In this age when science means just hunting for Impact Factors, scientists often resort to tell the “story behind their publications” elsewhere, as seen in the TreeOfLife blog. I think that scientists really enjoy the process of science and that it is a real motivation for many scientists (i.e., to follow the process after a hypothesis is formulated). However, this pleasure and the process and details is not always evident while reading majority of the scientific publications.

Whereas when you read a real TAXONOMIC work you really read the hypothesis, the process, it is a beauty. Here it started after finding a “marked colour variant of Pristolepis” and recollecting the confusion in the taxonomic literature about Pristolepis species of Western Ghats, which helped them to formlate a hypothesis seeking to answer the question “is it a species new to science”? and the answer was YES!!!!!

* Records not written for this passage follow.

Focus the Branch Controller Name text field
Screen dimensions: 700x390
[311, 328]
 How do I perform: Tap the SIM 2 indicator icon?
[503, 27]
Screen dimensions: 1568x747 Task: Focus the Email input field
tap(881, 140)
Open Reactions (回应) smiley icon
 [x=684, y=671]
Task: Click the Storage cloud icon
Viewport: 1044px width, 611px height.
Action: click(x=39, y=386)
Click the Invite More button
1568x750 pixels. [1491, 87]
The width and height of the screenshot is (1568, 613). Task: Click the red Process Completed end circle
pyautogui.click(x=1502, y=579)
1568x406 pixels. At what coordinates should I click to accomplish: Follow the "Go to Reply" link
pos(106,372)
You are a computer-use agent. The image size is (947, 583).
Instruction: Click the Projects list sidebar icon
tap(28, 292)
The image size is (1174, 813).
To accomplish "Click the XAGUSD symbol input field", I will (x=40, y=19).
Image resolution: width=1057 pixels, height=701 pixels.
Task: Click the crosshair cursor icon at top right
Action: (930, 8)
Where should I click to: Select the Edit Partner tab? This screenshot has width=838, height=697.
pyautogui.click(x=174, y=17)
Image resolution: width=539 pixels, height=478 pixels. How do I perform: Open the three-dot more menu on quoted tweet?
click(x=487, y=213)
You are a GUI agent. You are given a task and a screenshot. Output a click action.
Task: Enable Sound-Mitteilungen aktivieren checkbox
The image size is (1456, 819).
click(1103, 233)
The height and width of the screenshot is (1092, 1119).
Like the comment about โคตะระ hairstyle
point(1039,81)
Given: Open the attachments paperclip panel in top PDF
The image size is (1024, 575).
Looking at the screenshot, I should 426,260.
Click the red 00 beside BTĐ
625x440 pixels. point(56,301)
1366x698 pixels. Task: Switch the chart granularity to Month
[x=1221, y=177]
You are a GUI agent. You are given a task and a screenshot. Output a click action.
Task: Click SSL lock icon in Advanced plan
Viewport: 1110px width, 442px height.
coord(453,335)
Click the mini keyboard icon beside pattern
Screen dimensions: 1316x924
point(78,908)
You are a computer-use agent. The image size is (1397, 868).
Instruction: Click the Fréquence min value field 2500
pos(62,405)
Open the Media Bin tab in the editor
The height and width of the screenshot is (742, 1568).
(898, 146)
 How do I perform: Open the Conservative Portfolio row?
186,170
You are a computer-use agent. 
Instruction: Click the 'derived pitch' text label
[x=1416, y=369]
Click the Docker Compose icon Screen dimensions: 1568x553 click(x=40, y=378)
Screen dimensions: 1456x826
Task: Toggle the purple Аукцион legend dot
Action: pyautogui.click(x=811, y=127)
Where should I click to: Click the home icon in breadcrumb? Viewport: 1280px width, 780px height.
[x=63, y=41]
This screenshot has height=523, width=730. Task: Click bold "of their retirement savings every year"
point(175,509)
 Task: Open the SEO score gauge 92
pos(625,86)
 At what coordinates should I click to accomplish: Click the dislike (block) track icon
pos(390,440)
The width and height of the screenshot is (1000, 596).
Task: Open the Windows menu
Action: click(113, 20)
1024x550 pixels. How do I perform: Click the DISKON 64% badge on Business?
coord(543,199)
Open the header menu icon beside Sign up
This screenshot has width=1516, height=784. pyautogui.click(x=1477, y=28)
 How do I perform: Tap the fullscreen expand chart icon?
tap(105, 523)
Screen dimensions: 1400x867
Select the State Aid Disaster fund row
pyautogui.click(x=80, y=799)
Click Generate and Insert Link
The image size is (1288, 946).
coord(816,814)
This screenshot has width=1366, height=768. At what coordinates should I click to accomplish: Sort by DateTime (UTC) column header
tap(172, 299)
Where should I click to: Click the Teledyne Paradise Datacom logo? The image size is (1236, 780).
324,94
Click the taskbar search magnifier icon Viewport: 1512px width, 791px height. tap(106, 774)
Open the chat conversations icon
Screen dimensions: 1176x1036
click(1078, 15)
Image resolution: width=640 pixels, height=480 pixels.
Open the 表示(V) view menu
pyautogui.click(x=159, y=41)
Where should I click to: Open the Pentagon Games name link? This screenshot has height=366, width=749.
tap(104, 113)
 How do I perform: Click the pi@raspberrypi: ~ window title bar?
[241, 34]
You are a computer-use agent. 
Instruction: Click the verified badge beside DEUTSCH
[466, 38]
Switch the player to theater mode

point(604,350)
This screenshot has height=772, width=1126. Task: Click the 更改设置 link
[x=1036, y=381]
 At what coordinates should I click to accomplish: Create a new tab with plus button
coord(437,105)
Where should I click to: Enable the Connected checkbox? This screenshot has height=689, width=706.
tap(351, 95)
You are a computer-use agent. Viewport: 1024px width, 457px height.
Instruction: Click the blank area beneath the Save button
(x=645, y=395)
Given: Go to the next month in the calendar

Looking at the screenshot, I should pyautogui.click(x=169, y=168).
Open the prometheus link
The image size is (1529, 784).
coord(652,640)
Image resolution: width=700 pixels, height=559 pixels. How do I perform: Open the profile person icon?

Earlier in 1849 Jerdon had described the first ever Pristolepis species from North Kerala “above the Palakkad Gap” as this paper says. Then Günther described Catopra malabarica in 1865. However, it was found to be a junior synonym of Pristolepis marginata by Jerdon himself the next year (see the present paper by Britz et al., for an interesting read on all these). So there was only one recognized Pristolepis from South India.

However, some authors cited both P. marginata and P. malabarica to be present in India, some others said P. marginata was the only species in India, some authors also said that P. marginata and P. fasciata were present in India. It is noteworthy that P. fasciata was described from South East Asia and its type locality is in Borneo and it has stripes on its body. No Pristolepis in India has stripes (at least until now). Another funny fact is that Indian authors have “sequenced” P. fasciata from India, when this species is absent from India, just see NCBI genbank.

So this study puts to rest a lot of confusion about Pristolepis in India. It highlights the importance of proper taxonomy before phylogeny or sequencing studies. It also takes back the readers to the real science where observation is made hypothesis is formulated and it is proved right or wrong, the writing style illustrates the process (thought process) behind the find, which should be educating for young researchers. Finally we have a new species of fish that was unknown until yesterday.